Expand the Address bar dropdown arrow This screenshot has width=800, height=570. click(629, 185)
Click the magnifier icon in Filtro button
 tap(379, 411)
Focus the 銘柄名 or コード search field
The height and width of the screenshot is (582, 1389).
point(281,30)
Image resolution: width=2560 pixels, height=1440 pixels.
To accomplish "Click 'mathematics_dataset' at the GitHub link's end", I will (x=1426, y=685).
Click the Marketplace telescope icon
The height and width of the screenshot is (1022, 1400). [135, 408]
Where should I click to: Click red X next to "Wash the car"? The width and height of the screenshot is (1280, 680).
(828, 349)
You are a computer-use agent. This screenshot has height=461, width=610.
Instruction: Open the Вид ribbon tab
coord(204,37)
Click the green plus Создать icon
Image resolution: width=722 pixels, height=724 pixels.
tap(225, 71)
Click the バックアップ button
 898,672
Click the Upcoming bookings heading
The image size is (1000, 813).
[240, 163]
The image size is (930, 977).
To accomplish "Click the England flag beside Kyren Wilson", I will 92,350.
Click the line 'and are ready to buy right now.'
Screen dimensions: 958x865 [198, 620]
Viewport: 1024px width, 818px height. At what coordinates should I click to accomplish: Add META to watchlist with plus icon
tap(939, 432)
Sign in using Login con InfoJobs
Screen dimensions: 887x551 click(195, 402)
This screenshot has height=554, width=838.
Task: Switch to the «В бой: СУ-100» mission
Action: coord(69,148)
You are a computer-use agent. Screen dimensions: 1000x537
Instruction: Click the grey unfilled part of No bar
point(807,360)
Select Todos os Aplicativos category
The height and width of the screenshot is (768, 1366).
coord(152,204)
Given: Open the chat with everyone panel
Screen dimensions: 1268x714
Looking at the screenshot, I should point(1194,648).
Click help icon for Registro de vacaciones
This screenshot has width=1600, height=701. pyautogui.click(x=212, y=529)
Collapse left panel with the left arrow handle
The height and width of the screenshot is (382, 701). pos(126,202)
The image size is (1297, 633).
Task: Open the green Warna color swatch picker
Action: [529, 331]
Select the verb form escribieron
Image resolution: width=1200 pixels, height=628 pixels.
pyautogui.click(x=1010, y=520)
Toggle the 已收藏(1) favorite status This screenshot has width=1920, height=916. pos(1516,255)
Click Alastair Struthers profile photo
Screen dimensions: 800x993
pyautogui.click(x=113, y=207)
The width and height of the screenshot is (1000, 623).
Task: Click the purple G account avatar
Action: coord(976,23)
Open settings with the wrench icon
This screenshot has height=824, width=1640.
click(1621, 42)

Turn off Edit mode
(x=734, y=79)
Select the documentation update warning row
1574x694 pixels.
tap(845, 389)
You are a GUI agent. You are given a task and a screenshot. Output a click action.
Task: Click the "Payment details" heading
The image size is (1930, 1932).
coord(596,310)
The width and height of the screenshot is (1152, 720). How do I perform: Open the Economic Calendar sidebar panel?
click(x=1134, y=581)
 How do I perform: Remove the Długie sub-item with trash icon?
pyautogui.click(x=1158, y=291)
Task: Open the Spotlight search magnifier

○ ○ ○ ○ ○

> [Exercise] Word for word, reproduce the lines of the listing from the first one through the line containing "Image resolution: width=2560", and no more.

> [Reply to the exercise]
Expand the Address bar dropdown arrow This screenshot has width=800, height=570. click(629, 185)
Click the magnifier icon in Filtro button
 tap(379, 411)
Focus the 銘柄名 or コード search field
The height and width of the screenshot is (582, 1389).
point(281,30)
Image resolution: width=2560 pixels, height=1440 pixels.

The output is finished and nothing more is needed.